__EXTRACTED RECORDS__:
# # # # # # #

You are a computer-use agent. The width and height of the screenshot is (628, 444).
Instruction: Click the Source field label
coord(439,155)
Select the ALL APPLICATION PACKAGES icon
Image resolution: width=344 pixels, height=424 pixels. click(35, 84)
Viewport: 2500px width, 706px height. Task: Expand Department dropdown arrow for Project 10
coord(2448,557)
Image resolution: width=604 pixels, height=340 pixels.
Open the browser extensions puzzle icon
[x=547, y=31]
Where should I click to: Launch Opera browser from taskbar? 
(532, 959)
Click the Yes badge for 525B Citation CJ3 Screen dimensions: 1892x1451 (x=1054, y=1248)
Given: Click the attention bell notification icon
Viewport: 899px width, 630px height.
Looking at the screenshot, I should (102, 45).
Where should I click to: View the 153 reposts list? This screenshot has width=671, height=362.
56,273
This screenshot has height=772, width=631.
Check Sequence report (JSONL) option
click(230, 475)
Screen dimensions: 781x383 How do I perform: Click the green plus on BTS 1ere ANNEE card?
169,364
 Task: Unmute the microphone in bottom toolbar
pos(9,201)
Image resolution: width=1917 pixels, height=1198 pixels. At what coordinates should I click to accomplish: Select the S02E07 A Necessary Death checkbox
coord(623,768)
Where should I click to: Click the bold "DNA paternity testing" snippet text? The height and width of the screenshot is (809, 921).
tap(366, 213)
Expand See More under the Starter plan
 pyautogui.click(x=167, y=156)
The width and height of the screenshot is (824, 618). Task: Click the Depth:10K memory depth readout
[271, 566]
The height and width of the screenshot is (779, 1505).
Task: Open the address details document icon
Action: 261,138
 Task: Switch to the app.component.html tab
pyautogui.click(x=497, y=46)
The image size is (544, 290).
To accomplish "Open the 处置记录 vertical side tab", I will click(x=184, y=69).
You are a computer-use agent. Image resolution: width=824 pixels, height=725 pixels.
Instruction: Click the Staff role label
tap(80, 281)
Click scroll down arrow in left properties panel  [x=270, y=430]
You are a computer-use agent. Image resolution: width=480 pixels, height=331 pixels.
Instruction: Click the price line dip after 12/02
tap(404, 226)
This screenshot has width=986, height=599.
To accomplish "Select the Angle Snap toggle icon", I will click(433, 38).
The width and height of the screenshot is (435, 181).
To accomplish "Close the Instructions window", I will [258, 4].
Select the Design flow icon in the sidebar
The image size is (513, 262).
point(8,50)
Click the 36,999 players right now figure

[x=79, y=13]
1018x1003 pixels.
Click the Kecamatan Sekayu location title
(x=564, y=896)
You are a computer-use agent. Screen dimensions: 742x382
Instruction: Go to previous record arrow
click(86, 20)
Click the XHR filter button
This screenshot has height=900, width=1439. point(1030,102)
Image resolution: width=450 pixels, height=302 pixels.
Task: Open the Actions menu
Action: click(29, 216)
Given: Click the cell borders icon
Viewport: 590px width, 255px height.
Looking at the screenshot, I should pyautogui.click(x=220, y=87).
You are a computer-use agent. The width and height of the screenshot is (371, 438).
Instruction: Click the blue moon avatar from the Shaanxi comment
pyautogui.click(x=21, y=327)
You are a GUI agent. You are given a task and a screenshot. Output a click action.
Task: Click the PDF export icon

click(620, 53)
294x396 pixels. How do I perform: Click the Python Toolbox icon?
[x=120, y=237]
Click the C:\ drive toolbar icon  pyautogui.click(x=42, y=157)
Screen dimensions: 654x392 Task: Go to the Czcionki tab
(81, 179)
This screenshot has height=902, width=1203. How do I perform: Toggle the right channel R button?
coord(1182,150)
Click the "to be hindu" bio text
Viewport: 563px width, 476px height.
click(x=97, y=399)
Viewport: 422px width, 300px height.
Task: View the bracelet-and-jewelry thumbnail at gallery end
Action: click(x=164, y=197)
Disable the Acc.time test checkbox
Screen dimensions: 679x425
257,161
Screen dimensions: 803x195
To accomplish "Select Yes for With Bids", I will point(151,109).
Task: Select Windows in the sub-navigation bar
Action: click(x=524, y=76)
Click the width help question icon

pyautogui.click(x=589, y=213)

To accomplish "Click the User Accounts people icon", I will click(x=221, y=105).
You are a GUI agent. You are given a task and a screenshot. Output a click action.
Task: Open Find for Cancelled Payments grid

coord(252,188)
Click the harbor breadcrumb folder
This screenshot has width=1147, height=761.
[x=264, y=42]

# # # # # # #

Put every line of the data above into a JSON list of strings, one string per line, and leave out the blank lines.

[
  "You are a computer-use agent. The width and height of the screenshot is (628, 444).",
  "Instruction: Click the Source field label",
  "coord(439,155)",
  "Select the ALL APPLICATION PACKAGES icon",
  "Image resolution: width=344 pixels, height=424 pixels. click(35, 84)",
  "Viewport: 2500px width, 706px height. Task: Expand Department dropdown arrow for Project 10",
  "coord(2448,557)",
  "Image resolution: width=604 pixels, height=340 pixels.",
  "Open the browser extensions puzzle icon",
  "[x=547, y=31]",
  "Where should I click to: Launch Opera browser from taskbar? ",
  "(532, 959)",
  "Click the Yes badge for 525B Citation CJ3 Screen dimensions: 1892x1451 (x=1054, y=1248)",
  "Given: Click the attention bell notification icon",
  "Viewport: 899px width, 630px height.",
  "Looking at the screenshot, I should (102, 45).",
  "Where should I click to: View the 153 reposts list? This screenshot has width=671, height=362.",
  "56,273",
  "This screenshot has height=772, width=631.",
  "Check Sequence report (JSONL) option",
  "click(230, 475)",
  "Screen dimensions: 781x383 How do I perform: Click the green plus on BTS 1ere ANNEE card?",
  "169,364",
  " Task: Unmute the microphone in bottom toolbar",
  "pos(9,201)",
  "Image resolution: width=1917 pixels, height=1198 pixels. At what coordinates should I click to accomplish: Select the S02E07 A Necessary Death checkbox",
  "coord(623,768)",
  "Where should I click to: Click the bold \"DNA paternity testing\" snippet text? The height and width of the screenshot is (809, 921).",
  "tap(366, 213)",
  "Expand See More under the Starter plan",
  " pyautogui.click(x=167, y=156)",
  "The width and height of the screenshot is (824, 618). Task: Click the Depth:10K memory depth readout",
  "[271, 566]",
  "The height and width of the screenshot is (779, 1505).",
  "Task: Open the address details document icon",
  "Action: 261,138",
  " Task: Switch to the app.component.html tab",
  "pyautogui.click(x=497, y=46)",
  "The image size is (544, 290).",
  "To accomplish \"Open the 处置记录 vertical side tab\", I will click(x=184, y=69).",
  "You are a computer-use agent. Image resolution: width=824 pixels, height=725 pixels.",
  "Instruction: Click the Staff role label",
  "tap(80, 281)",
  "Click scroll down arrow in left properties panel  [x=270, y=430]",
  "You are a computer-use agent. Image resolution: width=480 pixels, height=331 pixels.",
  "Instruction: Click the price line dip after 12/02",
  "tap(404, 226)",
  "This screenshot has width=986, height=599.",
  "To accomplish \"Select the Angle Snap toggle icon\", I will click(433, 38).",
  "The width and height of the screenshot is (435, 181).",
  "To accomplish \"Close the Instructions window\", I will [258, 4].",
  "Select the Design flow icon in the sidebar",
  "The image size is (513, 262).",
  "point(8,50)",
  "Click the 36,999 players right now figure",
  "[x=79, y=13]",
  "1018x1003 pixels.",
  "Click the Kecamatan Sekayu location title",
  "(x=564, y=896)",
  "You are a computer-use agent. Screen dimensions: 742x382",
  "Instruction: Go to previous record arrow",
  "click(86, 20)",
  "Click the XHR filter button",
  "This screenshot has height=900, width=1439. point(1030,102)",
  "Image resolution: width=450 pixels, height=302 pixels.",
  "Task: Open the Actions menu",
  "Action: click(29, 216)",
  "Given: Click the cell borders icon",
  "Viewport: 590px width, 255px height.",
  "Looking at the screenshot, I should pyautogui.click(x=220, y=87).",
  "You are a computer-use agent. The width and height of the screenshot is (371, 438).",
  "Instruction: Click the blue moon avatar from the Shaanxi comment",
  "pyautogui.click(x=21, y=327)",
  "You are a GUI agent. You are given a task and a screenshot. Output a click action.",
  "Task: Click the PDF export icon",
  "click(620, 53)",
  "294x396 pixels. How do I perform: Click the Python Toolbox icon?",
  "[x=120, y=237]",
  "Click the C:\\ drive toolbar icon  pyautogui.click(x=42, y=157)",
  "Screen dimensions: 654x392 Task: Go to the Czcionki tab",
  "(81, 179)",
  "This screenshot has height=902, width=1203. How do I perform: Toggle the right channel R button?",
  "coord(1182,150)",
  "Click the \"to be hindu\" bio text",
  "Viewport: 563px width, 476px height.",
  "click(x=97, y=399)",
  "Viewport: 422px width, 300px height.",
  "Task: View the bracelet-and-jewelry thumbnail at gallery end",
  "Action: click(x=164, y=197)",
  "Disable the Acc.time test checkbox",
  "Screen dimensions: 679x425",
  "257,161",
  "Screen dimensions: 803x195",
  "To accomplish \"Select Yes for With Bids\", I will point(151,109).",
  "Task: Select Windows in the sub-navigation bar",
  "Action: click(x=524, y=76)",
  "Click the width help question icon",
  "pyautogui.click(x=589, y=213)",
  "To accomplish \"Click the User Accounts people icon\", I will click(x=221, y=105).",
  "You are a GUI agent. You are given a task and a screenshot. Output a click action.",
  "Task: Open Find for Cancelled Payments grid",
  "coord(252,188)",
  "Click the harbor breadcrumb folder",
  "This screenshot has width=1147, height=761.",
  "[x=264, y=42]"
]